Unknown to the public and the group (to a certain point), the group's label was going bankrupt and did not have the financial means to promote the album past August 2001.

=== Singles ===
"Get Over Yourself" was the debut single released on February 26, 2001. The single was a hit, peaking in the United States at number eight on the Billboard Hot 100 and at number one on the Canadian Singles Chart.

"Love This Way" was the group's final single, released on July 31, 2001, to Contemporary hit radio/Pop. Due to the label's financial troubles, the song was made into a promotional single with a limited amount of CD singles released in stores in the United States only.

== Commercial performance ==
Popstars debuted at number six on the US Billboard 200 selling 99,000 copies in its first week of release. The album went on to sell 500,000 copies in the United States, receiving a gold certification from the Recording Industry Association of America (RIAA) in July 2001.

== Track listing ==

On the first pressing, track 13 was not listed. Future pressings do include the track in the track-listing. The CD was also released as an Enhanced CD in the United States and Canada. This version included behind the scenes content, photo and video galleries of the group, and links to the group's official website and the Popstars official website.

The Japanese release had 14 tracks. Track 13 was "Get Over Yourself (Main Mix)" and track 14 was "Promise Me".

David Foster co-wrote the album's 13th track "Promise Me" with his then-wife, Linda Thompson.
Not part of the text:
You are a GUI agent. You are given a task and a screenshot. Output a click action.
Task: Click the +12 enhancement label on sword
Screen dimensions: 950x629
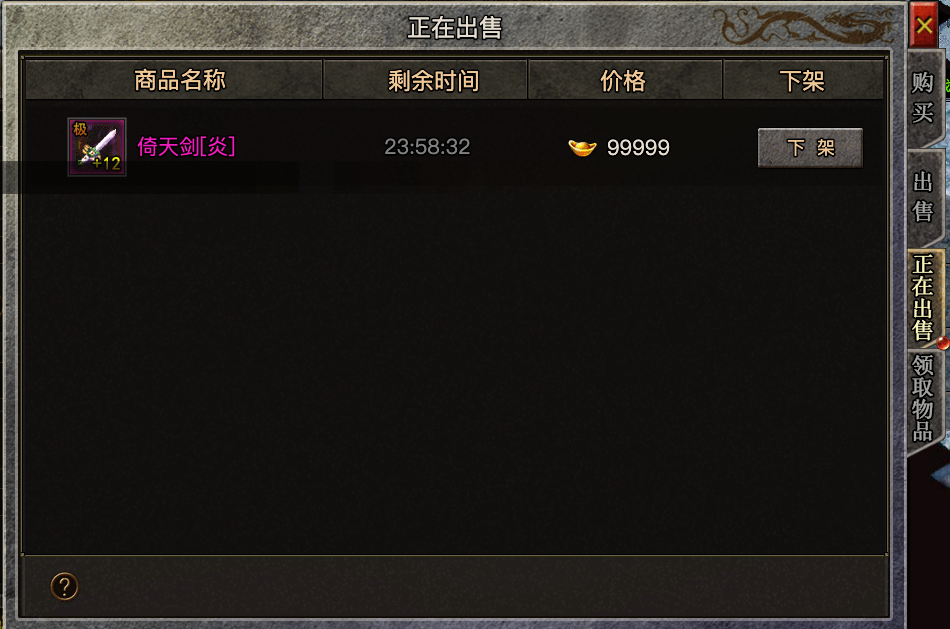(107, 164)
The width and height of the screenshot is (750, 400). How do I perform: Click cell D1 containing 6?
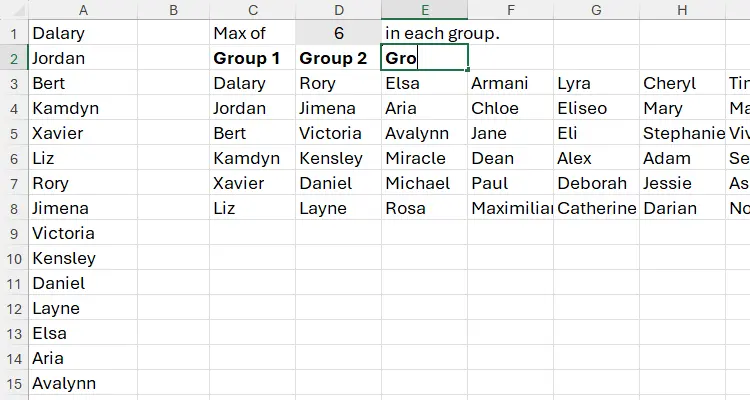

| No. | Title | Writer(s) | Producer(s) | Length |
|---|---|---|---|---|
| 1. | "What's Good 4 the Goose" | Chaka Blackmon; Ray Cham; Eric Dawkins; Stacy Ferguson; Tommie McLaughlin; Stefanie Ridel; Renee Sandstrom; | ChakDaddy; Eric Dawkins; Sol Survivor; Tommie McLaughlin; | 3:33 |
| 2. | "Let Me Know" | Leticia Ascencio; Klaus Derendorf; Jeeve; | Leticia Ascencio; Klaus Derendorf; Jeeve; | 3:52 |
| 3. | "Get Over Yourself" | Matthew Gerrard; John Keller; Michele Vice; | Matthew Gerrard; David Foster; | 3:18 |
| 4. | "Anywhere But Here" | Al Kasha; David Kopatz; | Riprock 'n' Alex G | 3:31 |
| 5. | "Love This Way" | Franne Golde; Trina Harmon; Kasia "KC" Livingston; | Gerrard; Foster; | 3:28 |
| 6. | "No Drama" | Kandi Burruss; Nick "Fury" Loftin; | ChakDaddy; Dawk; | 3:52 |
| 7. | "I Wanna Be Free" | Ascencio; Eugene Batson; Derendorf; Mark Nubar; Jeeve; | Ascencio; Jeeve; Derendorf; | 3:41 |
| 8. | "The Glamorous Life" | Prince | Gerrard | 3:03 |
| 9. | "1,000 Words (Mil Palabras)" | Derendorf; Jeeve; Phillip Hunter; | Jeeve; Derendorf; | 4:18 |
| 10. | "Two Way" | Dow Brain; Kara DioGuardi; Brad Young; | Young; Dow Brain; DioGuardi; | 3:31 |
| 11. | "It Wasn't Me" | Nicky Holland; Andy Marvel; | Jeeve; Derendorf; | 3:33 |
| 12. | "You Know I Can" | David Frank; Andy Goldmark; Steve Kipner; | Chris Farren; Riprock 'n' Alex G; | 3:33 |
| 13. | "Promise Me" | Foster; Linda Thompson; | Simon Franglen; Foster; | 4:44 |
| Total length: |  |  |  | 47:57 |

== Charts ==

| Chart (2001) | Peak position |
|---|---|
| US Billboard 200 | 6 |

== Certifications ==

| Region | Certification | Certified units/sales |
| United States (RIAA) | Gold | 500,000^{^} |
^{^} Shipments figures based on certification alone.